TEXT SEGMENT:

# What herbicide to use?



## chaded (May 13, 2018)

I got some pastures I'm wanting to spray and I am not sure what to use. I have a lot of ironweed but also a mix of about everything else you don't want as well.

There is hardly any clover so I am not worried about burning it. The pasture is used for beef cow/calf operation and no hay is going to be made off of it. I saw the GrazonNext HL thread and thought maybe it might be the ticket? But I thought I would ask.


----------



## swall01 (Jun 10, 2018)

Depends on what you are wanting to keep. i'm in the south so heres what ive used on grazing and hay pastures: MSM works great to smack bahaia out of bermuda. rangestar works on most every other weed i encounter, however be aware of dicamba restrictions/withdrawals.


----------



## Vol (Jul 5, 2009)

Brash/Weedmaster or GrazonNext HL would be a great choice. The Grazon would have some residual to get some of the fall germinating broadleafs. Brash(dicamba/2-4d) will kick tail on many weeds also.

Regards, Mike


----------



## chaded (May 13, 2018)

Vol said:


> Brash/Weedmaster or GrazonNext HL would be a great choice. The Grazon would have some residual to get some of the fall germinating broadleafs. Brash(dicamba/2-4d) will kick tail on many weeds also.

ROWS:
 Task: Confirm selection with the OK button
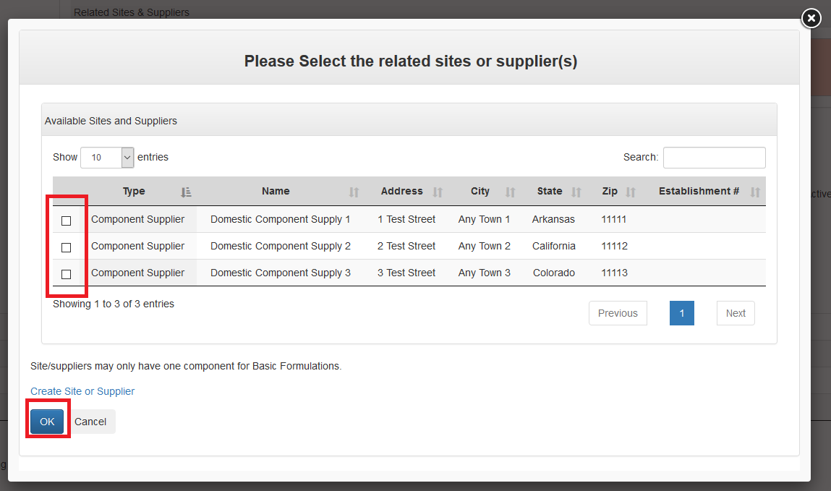pos(47,422)
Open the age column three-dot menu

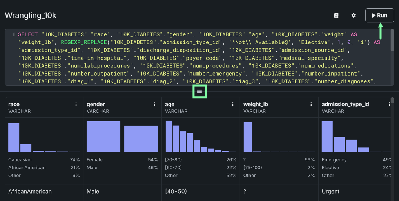233,104
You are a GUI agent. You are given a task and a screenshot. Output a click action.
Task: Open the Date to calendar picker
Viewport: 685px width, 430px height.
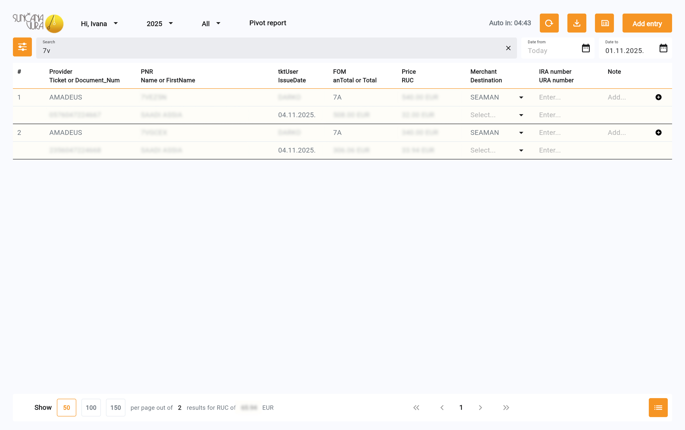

DIRECTIONS:
(a) Reproduce the listing verbatim, from the line containing "Open the age column three-dot menu" through the end of the listing, with the pictures omitted.
(b) Resume the forum thread about which herbicide to use on pastures, picking up after its last line.

OUTPUTS FOR THE TASKS:
(a)
Open the age column three-dot menu

233,104
You are a GUI agent. You are given a task and a screenshot. Output a click action.
Task: Open the Date to calendar picker
Viewport: 685px width, 430px height.

(b)
> 
> Regards, Mike


When would be the best time roughly for application? I'm trying to decide to wait to hit it next year or go after it now. Some of the stuff isn't cheap so I would like to get the most out of it when I apply.


----------



## Vol (Jul 5, 2009)

To do it right, you need to spray twice.... .in the spring after things have had a chance to germinate or wake up from the winter.....in other words, probably mid to late April in SE Ohio. And then you need to spray about a month after you take off first cutting hay. Or if you are spraying pastures, sometime in July. Use the higher end of the recommendation application if it is land that has not been sprayed for several years. I like to use the Brash/Rangestar/Weedmaster in the spring and use the Grazon for the really tough summer weeds. Both will knock the slobber out of broadleaf's.

Regards, Mike


----------



## chaded (May 13, 2018)

Thanks Mike!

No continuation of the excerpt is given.